_ACTIONS TO TAKE_
1) Duplicate the stretch of the electric-aircraft fan text from "An EleFanT in" through "gets his way.", word for word.
2) Pick up the text on electric ducted fans for aircraft where it stops, and continue it.

_TEXT PROVIDED_
▬▬▬
An EleFanT in the air
In the near future, the first commercial electric aircraft will take off from our airports. Maybe they will be driven by an electric fan instead of the conventional propeller – at least if the researcher Nenad Glodic gets his way.
The electric aircraft is just around the corner. Its development is faster than many people think. With the goal of Europe's aviation industry reaching net zero emissions by 2050, significant steps are taken in this area. Electric aircraft will operate on shorter distances to transport both goods and people within a few years. Long-haul flights with electric airplanes, on the other hand, take a while longer.
Not entirely unpredictable, KTH is in the game when the latest technology is developed. A group of researchers will, together with GKN Aerospace in Trollhättan, create an alternative to the propeller-driven planes which has been the common solution for propelling smaller electric aircraft.
”We are developing an electric ducted fan, which is advantageous from several perspectives. Above all, it makes less noise - most people who have flown in a propeller plane know that experience. It is also easier to integrate the fan engine on the fuselage, rather than being limited to the wing-mounted configurations. A fan that is protected by a nacelle is also safer in the event of an engine failure,” says Nenad Glodic , who leads the project research group at the Department of Energy Technology.
KTH's researchers are experts in how airflows interact with components and how to design, as in this case, fan blades so that they are as durable as possible. Nenad's group will compare fan blades made of composite and aluminum, among other things. Both are lightweight materials - every gram of every component counts on an airplane, especially when powered by electricity.
”We want to use the anisotropic properties of the composite, which means take advantage of the fact that the material has different mechanical properties in different directions. Composite is affected by how you lay the fibers, and by exploring this we can design an optimal fan blade that, for example, does not vibrate.”
▬▬▬
_INPUT DATA_

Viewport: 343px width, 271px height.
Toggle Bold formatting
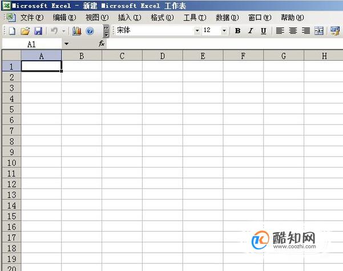[237, 31]
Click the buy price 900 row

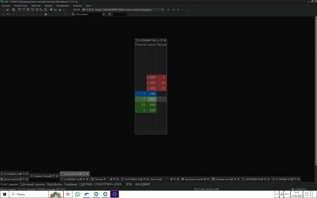151,99
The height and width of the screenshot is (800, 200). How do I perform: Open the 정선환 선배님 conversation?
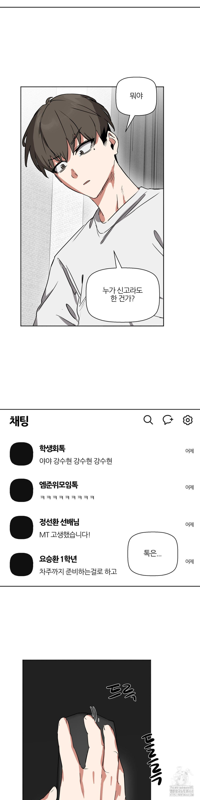click(100, 527)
▬▬▬
_ANSWER SET_
1)
An EleFanT in the air
In the near future, the first commercial electric aircraft will take off from our airports. Maybe they will be driven by an electric fan instead of the conventional propeller – at least if the researcher Nenad Glodic gets his way.

2)
The disadvantage of composites such as carbon fiber, Nenad explains, is that there is a brittleness in the material that makes it sensitive to impacts.. This is something you also have to take into account in the design.
Technologies for fuels and propulsion
Various technologies for fossil-free aviation are being developed worldwide, both for fuels and propulsion. Which solutions are most optimal depends on the size of the aircraft and how long distances they are expected to run.
”Batteries will probably have difficulty reaching the capacity, or rather the energy density, needed for the electric flights of the future, at least for medium and long-haul flights, if the development continues at the current pace. The most promising technology right now is hydrogen - either as fuel for a gas turbine engine or converted to electricity with the help of fuel cells. In our case, the electric fan will work regardless of whether the electricity comes from batteries or hydrogen-powered fuel cells.
Nenad's project is called EleFanT, which stands for Electric Fan Thruster, where the proposed plane is a regional aircraft with approximately 19 passenger seats. When we get to see KTH's electric fan motors in the air, Nenad Glodic secretly does not want to answer, but from a researcher's perspective, it is not far off in time.
"It is really fun to be involved from the beginning and influence the design of this type of components for the electric aviation industry."
The Elephant project, funded by the Swedish Energy Agency, started in July 2021 and spans 1.5 years.